Nous continuâmes notre voyage, au moins une journée entière. Une nuit aussi d'ailleurs, car je me rappelle me demander au réveil si l'ombre serait toujours présente. Après tout, nous savions très peu de choses sur les ombres sauvages ! Peut-être mourait-elles la nuit venue…
- Mateo… souffla le jeune prince à l'agonie.
- Bien sûr, reprit le conseiller avec amusement, ce n'est pas le cas et l'ombre était toujours là quand le soleil se leva. Je me souviens que les ombres qui nous observaient et rôdaient autour de nous s'étaient fait beaucoup moins nombreuses après l'agitation qui les avait fait fuir. Toujours est-il que nous parvînmes à l'extrémité du désert, nous commencions à apercevoir à l'horizon les cimes des immenses arbres bleus. Mais alors que nous franchissions l'une des dernières dunes de sable rouge, je me souviens avoir ressenti comme un frisson. D'instinct, je me retournais pour voir mon ombre – enfin, l'ombre sauvage – arrêtée quelques mètres en arrière, immobile. J'imagine que ce n'était pas compliqué à deviner, mais je compris tout de suite qu…

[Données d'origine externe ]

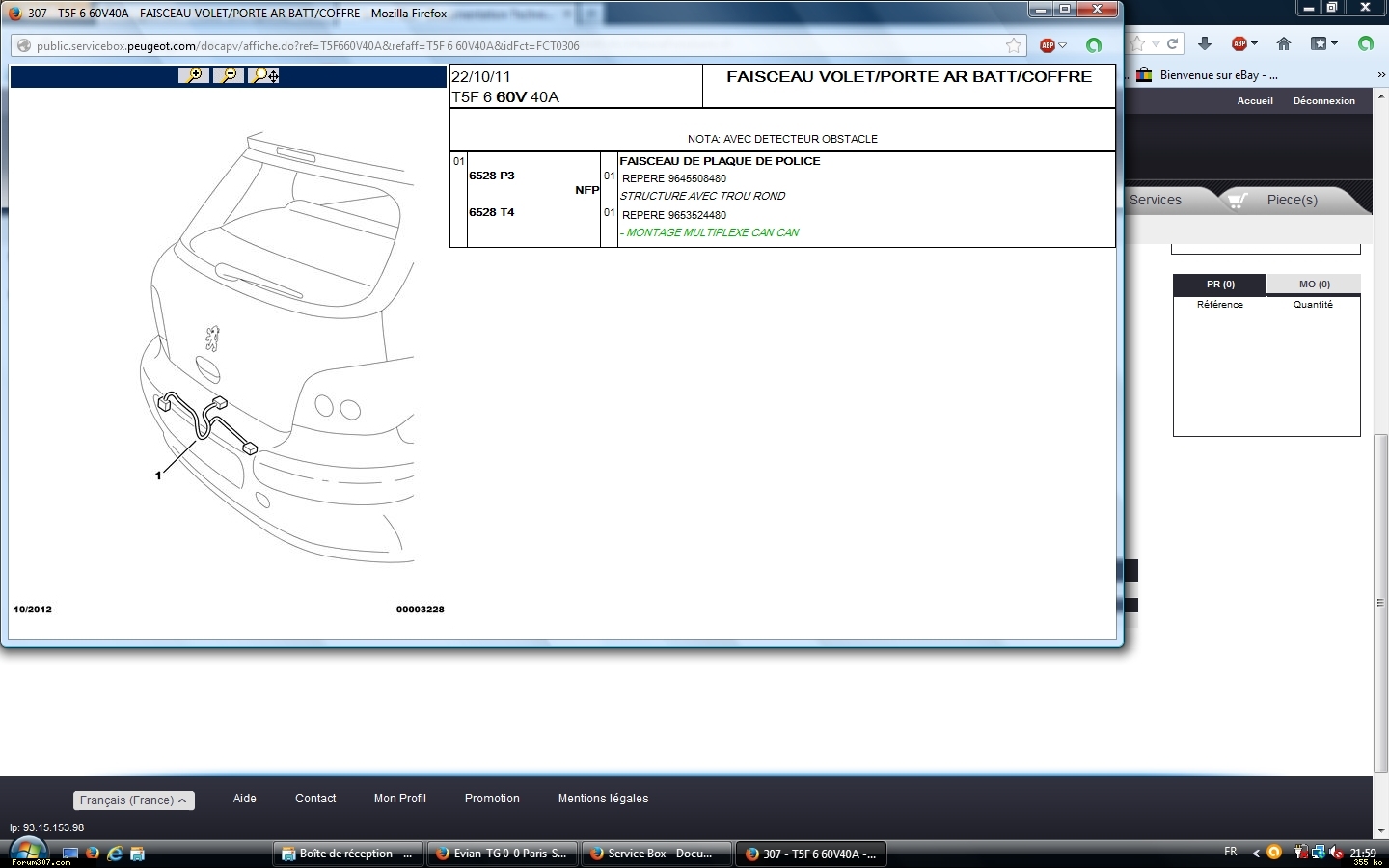Go to Firefox Home page icon
Screen dimensions: 1389x868
[1284, 43]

— … qu'elle ne voulait pas quitter le désert, le coupa fièrement Torek.
— … qu'elle ne pouvait pas quitter le désert, reprit Mateo avec amusement. Le reste se déroula comme dans un rêve, c'était tout à fait étrange et pourtant … si naturel. Je me suis approché de l'ombre, accroupi, j'ai dégainé le couteau à ma ceinture, l'ai posé sur mon annulaire et l'ai sectionné d'un coup.
— Je vous demande pardon ? s'exclama le prince. Toute cette histoire pour conclure que vous avez vous-même coupé votre doigt ?
— Laissez-moi finir, mon prince, le pria Mateo. (Le jeune prince rougit puis lui fit signe de continuer.) J'ai sectionné mon doigt et l'ai lancé sur l'ombre. Celle-ci n'a pas bronché, elle semblait continuer de m'observer. J'ai levé lentement ma main meurtrie pour la tendre vers elle. Il devait être approximativement midi, car je me souviens clairement de l'ombre de ma main et du doigt manquant. Mais avant que je ne le remarque, l'ombre du doigt commença à se remplir alors que mon propre doigt semblait disparaitre dans le sable pourpre. D'ailleurs, à bien y réfléchir, le sable à ce moment avait l'exacte couleur du sang qui coulait de ma main, ou alors il l'absorbait si bien qu'on aurait presque cru que je ne saignais pas. (Le prince du se retenir de demander à son conseiller d'abréger les détails aussi inutiles que gênants et trépignait sur sa chaise.) Toujours est-il qu'avant que je ne le réalise, l'ombre sauvage avait pris la place de l'ombre de mon doigt manquant.
— Qu'est-ce que vous voulez dire par là ? s'étonna le prince.
— Voyez par vous-même. »
Sur ces mots, Mateo Ek'Mes retira son gant et plaça sa main mutilée sous la chandelle. On distinguait clairement son annulaire raccourci et la cicatrice qu'avait laissée la scène. Pourtant, l'ombre que projetait sa main comportait bel et bien cinq doigts entiers.
« — Je crois que j'ai découvert ce jour-là comment apprivoiser une ombre sauvage. » lança le conseiller du roi avec un mélange de fierté et de perplexité.